Problem statement
Please print all of the records below, copying every line unchanged.

══════

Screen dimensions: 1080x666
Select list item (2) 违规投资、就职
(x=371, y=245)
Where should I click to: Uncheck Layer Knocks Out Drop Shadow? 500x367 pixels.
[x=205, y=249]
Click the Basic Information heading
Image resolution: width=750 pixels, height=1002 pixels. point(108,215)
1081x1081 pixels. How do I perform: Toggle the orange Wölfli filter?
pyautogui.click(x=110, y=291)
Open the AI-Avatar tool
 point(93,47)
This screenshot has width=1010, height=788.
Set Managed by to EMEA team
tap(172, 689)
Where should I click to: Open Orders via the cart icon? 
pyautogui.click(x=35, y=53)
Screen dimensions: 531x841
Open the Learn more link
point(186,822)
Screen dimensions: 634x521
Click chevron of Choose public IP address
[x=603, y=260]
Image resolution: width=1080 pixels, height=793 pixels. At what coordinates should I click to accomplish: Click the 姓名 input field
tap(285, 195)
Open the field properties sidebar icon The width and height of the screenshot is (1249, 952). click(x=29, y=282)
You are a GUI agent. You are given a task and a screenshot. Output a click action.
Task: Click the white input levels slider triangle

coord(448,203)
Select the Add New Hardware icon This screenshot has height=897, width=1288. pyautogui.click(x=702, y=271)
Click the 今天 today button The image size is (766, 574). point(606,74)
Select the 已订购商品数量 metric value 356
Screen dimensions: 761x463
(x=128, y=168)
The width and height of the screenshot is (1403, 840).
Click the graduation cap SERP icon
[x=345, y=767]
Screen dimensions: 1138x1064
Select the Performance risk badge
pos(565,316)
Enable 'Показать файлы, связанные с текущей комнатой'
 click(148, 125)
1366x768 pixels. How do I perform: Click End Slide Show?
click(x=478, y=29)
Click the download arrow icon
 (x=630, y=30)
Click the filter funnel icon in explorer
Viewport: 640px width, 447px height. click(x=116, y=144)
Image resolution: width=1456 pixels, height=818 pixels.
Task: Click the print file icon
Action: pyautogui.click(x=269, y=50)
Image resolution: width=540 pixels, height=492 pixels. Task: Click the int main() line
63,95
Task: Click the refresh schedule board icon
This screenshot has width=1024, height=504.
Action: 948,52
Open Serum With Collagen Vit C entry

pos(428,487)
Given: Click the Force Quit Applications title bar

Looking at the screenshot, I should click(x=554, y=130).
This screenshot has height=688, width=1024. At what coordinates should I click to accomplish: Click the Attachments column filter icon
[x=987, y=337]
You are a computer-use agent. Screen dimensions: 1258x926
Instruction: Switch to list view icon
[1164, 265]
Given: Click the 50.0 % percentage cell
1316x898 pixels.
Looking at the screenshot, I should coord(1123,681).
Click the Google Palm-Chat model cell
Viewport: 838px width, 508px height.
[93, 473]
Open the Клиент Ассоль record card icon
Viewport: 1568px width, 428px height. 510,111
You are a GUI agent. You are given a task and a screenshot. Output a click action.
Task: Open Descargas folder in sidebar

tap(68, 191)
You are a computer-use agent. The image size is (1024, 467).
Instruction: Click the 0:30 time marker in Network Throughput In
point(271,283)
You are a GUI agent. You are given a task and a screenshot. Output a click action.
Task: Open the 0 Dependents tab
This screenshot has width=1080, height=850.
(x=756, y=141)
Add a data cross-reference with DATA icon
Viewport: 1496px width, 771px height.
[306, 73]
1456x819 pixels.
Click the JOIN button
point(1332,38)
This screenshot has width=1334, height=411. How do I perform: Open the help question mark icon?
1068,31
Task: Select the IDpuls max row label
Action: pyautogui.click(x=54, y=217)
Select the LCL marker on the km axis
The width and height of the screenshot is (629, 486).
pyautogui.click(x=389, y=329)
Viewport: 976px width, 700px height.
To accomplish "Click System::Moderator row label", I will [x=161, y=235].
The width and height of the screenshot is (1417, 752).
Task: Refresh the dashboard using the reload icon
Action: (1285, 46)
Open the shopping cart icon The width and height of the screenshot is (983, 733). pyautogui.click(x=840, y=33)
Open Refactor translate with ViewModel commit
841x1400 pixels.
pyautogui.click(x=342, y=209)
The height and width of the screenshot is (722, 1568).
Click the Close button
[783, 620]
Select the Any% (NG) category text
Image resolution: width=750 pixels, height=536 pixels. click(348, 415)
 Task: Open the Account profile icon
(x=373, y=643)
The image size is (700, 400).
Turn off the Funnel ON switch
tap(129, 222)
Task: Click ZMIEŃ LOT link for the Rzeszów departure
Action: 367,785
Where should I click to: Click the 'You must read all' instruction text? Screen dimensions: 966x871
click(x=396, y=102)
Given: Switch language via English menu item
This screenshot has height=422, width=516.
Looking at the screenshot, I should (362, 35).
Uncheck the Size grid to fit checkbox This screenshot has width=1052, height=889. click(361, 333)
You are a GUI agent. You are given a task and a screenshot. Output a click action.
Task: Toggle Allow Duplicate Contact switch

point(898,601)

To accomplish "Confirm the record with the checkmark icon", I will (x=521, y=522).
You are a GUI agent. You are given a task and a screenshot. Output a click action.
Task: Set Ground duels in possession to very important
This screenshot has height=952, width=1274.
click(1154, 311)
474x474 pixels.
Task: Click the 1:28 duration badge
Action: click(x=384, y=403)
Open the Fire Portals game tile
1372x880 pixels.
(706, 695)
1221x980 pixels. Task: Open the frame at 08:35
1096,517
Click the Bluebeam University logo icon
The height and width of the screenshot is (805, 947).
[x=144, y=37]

══════

Exercise response
Screen dimensions: 1080x666
Select list item (2) 违规投资、就职
(x=371, y=245)
Where should I click to: Uncheck Layer Knocks Out Drop Shadow? 500x367 pixels.
[x=205, y=249]
Click the Basic Information heading
Image resolution: width=750 pixels, height=1002 pixels. point(108,215)
1081x1081 pixels. How do I perform: Toggle the orange Wölfli filter?
pyautogui.click(x=110, y=291)
Open the AI-Avatar tool
 point(93,47)
This screenshot has width=1010, height=788.
Set Managed by to EMEA team
tap(172, 689)
Where should I click to: Open Orders via the cart icon? 
pyautogui.click(x=35, y=53)
Screen dimensions: 531x841
Open the Learn more link
point(186,822)
Screen dimensions: 634x521
Click chevron of Choose public IP address
[x=603, y=260]
Image resolution: width=1080 pixels, height=793 pixels. At what coordinates should I click to accomplish: Click the 姓名 input field
tap(285, 195)
Open the field properties sidebar icon The width and height of the screenshot is (1249, 952). click(x=29, y=282)
You are a GUI agent. You are given a task and a screenshot. Output a click action.
Task: Click the white input levels slider triangle

coord(448,203)
Select the Add New Hardware icon This screenshot has height=897, width=1288. pyautogui.click(x=702, y=271)
Click the 今天 today button The image size is (766, 574). point(606,74)
Select the 已订购商品数量 metric value 356
Screen dimensions: 761x463
(x=128, y=168)
The width and height of the screenshot is (1403, 840).
Click the graduation cap SERP icon
[x=345, y=767]
Screen dimensions: 1138x1064
Select the Performance risk badge
pos(565,316)
Enable 'Показать файлы, связанные с текущей комнатой'
 click(148, 125)
1366x768 pixels. How do I perform: Click End Slide Show?
click(x=478, y=29)
Click the download arrow icon
 (x=630, y=30)
Click the filter funnel icon in explorer
Viewport: 640px width, 447px height. click(x=116, y=144)
Image resolution: width=1456 pixels, height=818 pixels.
Task: Click the print file icon
Action: pyautogui.click(x=269, y=50)
Image resolution: width=540 pixels, height=492 pixels. Task: Click the int main() line
63,95
Task: Click the refresh schedule board icon
This screenshot has width=1024, height=504.
Action: 948,52
Open Serum With Collagen Vit C entry

pos(428,487)
Given: Click the Force Quit Applications title bar

Looking at the screenshot, I should click(x=554, y=130).
This screenshot has height=688, width=1024. At what coordinates should I click to accomplish: Click the Attachments column filter icon
[x=987, y=337]
You are a computer-use agent. Screen dimensions: 1258x926
Instruction: Switch to list view icon
[1164, 265]
Given: Click the 50.0 % percentage cell
1316x898 pixels.
Looking at the screenshot, I should coord(1123,681).
Click the Google Palm-Chat model cell
Viewport: 838px width, 508px height.
[93, 473]
Open the Клиент Ассоль record card icon
Viewport: 1568px width, 428px height. 510,111
You are a GUI agent. You are given a task and a screenshot. Output a click action.
Task: Open Descargas folder in sidebar

tap(68, 191)
You are a computer-use agent. The image size is (1024, 467).
Instruction: Click the 0:30 time marker in Network Throughput In
point(271,283)
You are a GUI agent. You are given a task and a screenshot. Output a click action.
Task: Open the 0 Dependents tab
This screenshot has width=1080, height=850.
(x=756, y=141)
Add a data cross-reference with DATA icon
Viewport: 1496px width, 771px height.
[306, 73]
1456x819 pixels.
Click the JOIN button
point(1332,38)
This screenshot has width=1334, height=411. How do I perform: Open the help question mark icon?
1068,31
Task: Select the IDpuls max row label
Action: pyautogui.click(x=54, y=217)
Select the LCL marker on the km axis
The width and height of the screenshot is (629, 486).
pyautogui.click(x=389, y=329)
Viewport: 976px width, 700px height.
To accomplish "Click System::Moderator row label", I will [x=161, y=235].
The width and height of the screenshot is (1417, 752).
Task: Refresh the dashboard using the reload icon
Action: (1285, 46)
Open the shopping cart icon The width and height of the screenshot is (983, 733). pyautogui.click(x=840, y=33)
Open Refactor translate with ViewModel commit
841x1400 pixels.
pyautogui.click(x=342, y=209)
The height and width of the screenshot is (722, 1568).
Click the Close button
[783, 620]
Select the Any% (NG) category text
Image resolution: width=750 pixels, height=536 pixels. click(348, 415)
 Task: Open the Account profile icon
(x=373, y=643)
The image size is (700, 400).
Turn off the Funnel ON switch
tap(129, 222)
Task: Click ZMIEŃ LOT link for the Rzeszów departure
Action: 367,785
Where should I click to: Click the 'You must read all' instruction text? Screen dimensions: 966x871
click(x=396, y=102)
Given: Switch language via English menu item
This screenshot has height=422, width=516.
Looking at the screenshot, I should (362, 35).
Uncheck the Size grid to fit checkbox This screenshot has width=1052, height=889. click(361, 333)
You are a GUI agent. You are given a task and a screenshot. Output a click action.
Task: Toggle Allow Duplicate Contact switch

point(898,601)

To accomplish "Confirm the record with the checkmark icon", I will (x=521, y=522).
You are a GUI agent. You are given a task and a screenshot. Output a click action.
Task: Set Ground duels in possession to very important
This screenshot has height=952, width=1274.
click(1154, 311)
474x474 pixels.
Task: Click the 1:28 duration badge
Action: click(x=384, y=403)
Open the Fire Portals game tile
1372x880 pixels.
(706, 695)
1221x980 pixels. Task: Open the frame at 08:35
1096,517
Click the Bluebeam University logo icon
The height and width of the screenshot is (805, 947).
[x=144, y=37]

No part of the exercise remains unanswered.